However, a few years ago i recreated a Facebook profile (this time a pseudonym
with initially 0 friends) because some of the events i'm interested in (local
music/art galleries for example) _only_ publish their events on Facebook, it
seems. No mailing list available, invariably. This is a pity, because i don't
have friends to rely on to drag me to the good gigs (i like to keep up-to-date
with local experimental music, for example, which my friends don't care for).

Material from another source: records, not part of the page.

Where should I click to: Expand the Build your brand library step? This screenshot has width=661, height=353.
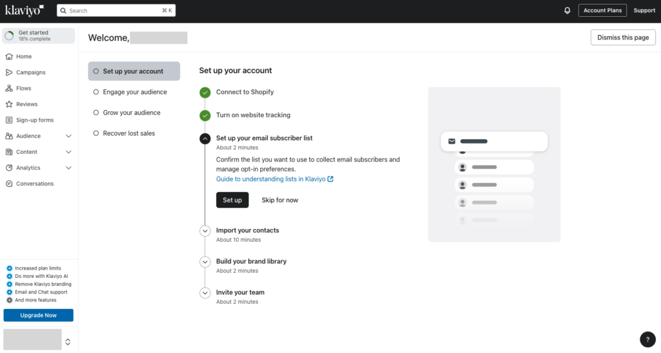[x=205, y=262]
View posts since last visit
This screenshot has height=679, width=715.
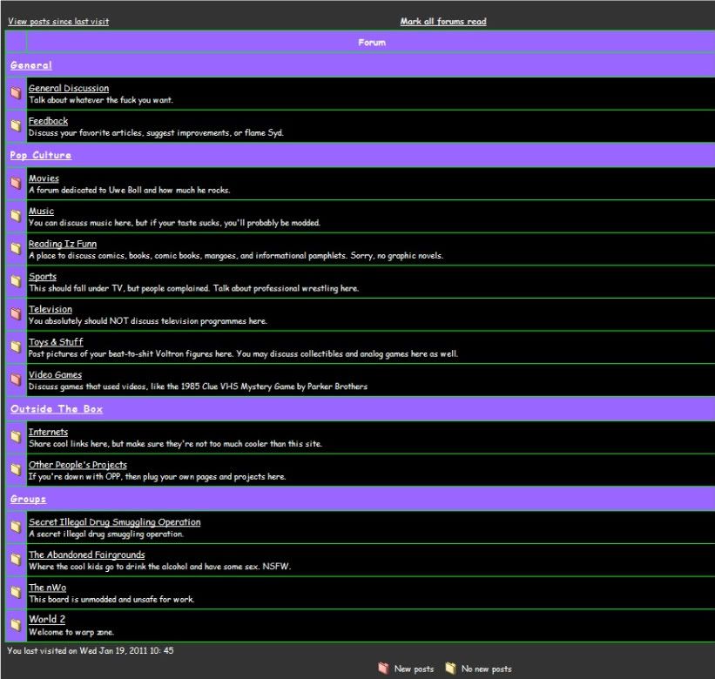58,22
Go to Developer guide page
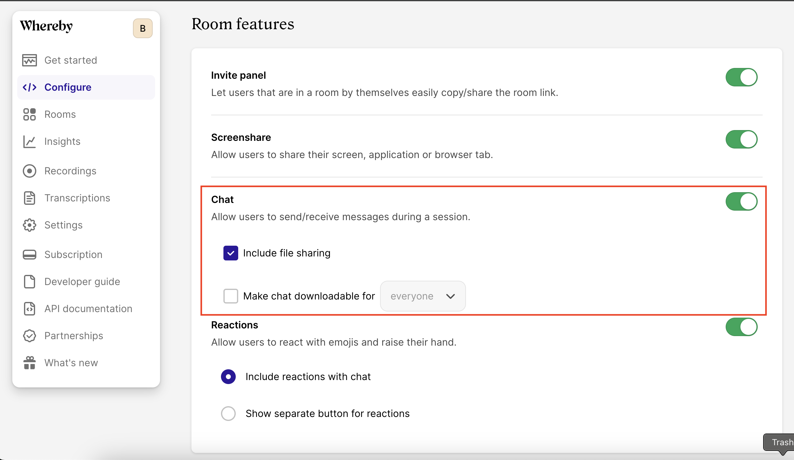 [x=82, y=281]
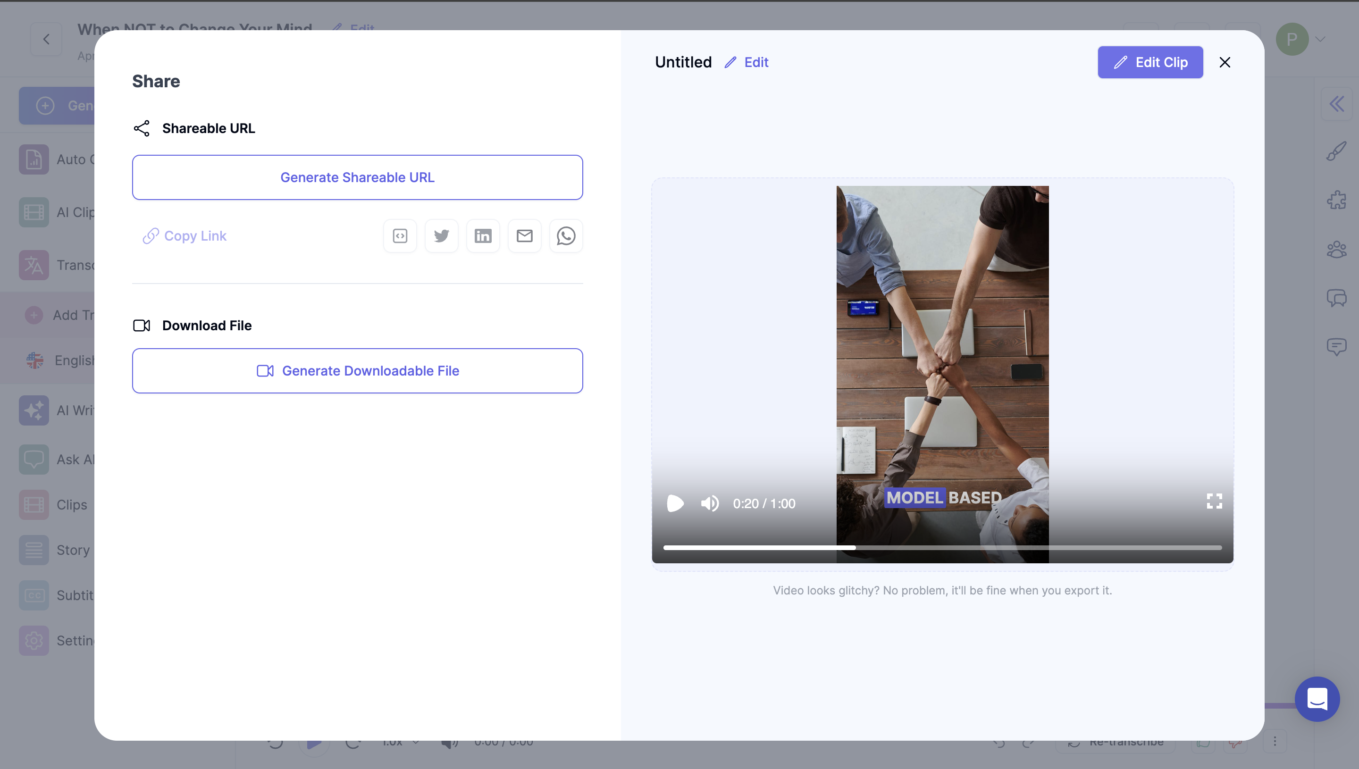Screen dimensions: 1359x769
Task: Click the LinkedIn share icon
Action: click(x=484, y=235)
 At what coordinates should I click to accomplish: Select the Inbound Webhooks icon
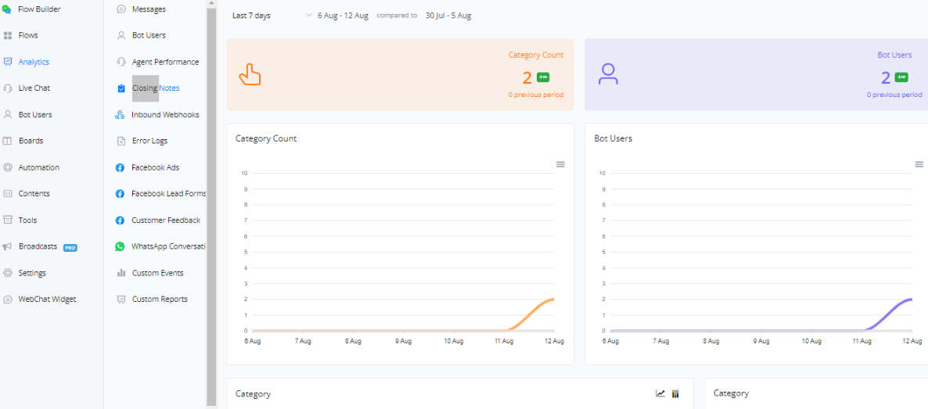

And, the problem too, is that inevitably, i've made one or two friends with
that account, partly with my previous FB experience in mind, and partly
because they seemed belligerently anti-email (and texting isn't practical when
you're in another country). So now i'm far from being back to square one, and
i only look at Facebook about once every month, but i still would love to just
get rid of it, except i don't really know how to handle musicians and artists
who only publish their upcoming events on Facebook. But aside from that, the
comments are spot on. If people can't be arsed to email me if i prefer email
(and i, too, believe that i am easily google'able), they're probably not
really worth chasing.

Does that exist? Like-on-Facebook-and-relay-via-email-as-a-Service?

------
jgrahamc
A related question is "Should you sign up for Facebook today?". Five years ago
I killed my Facebook account (and LinkedIn and G+) and it hasn't bothered me,
but... am I missing out on something?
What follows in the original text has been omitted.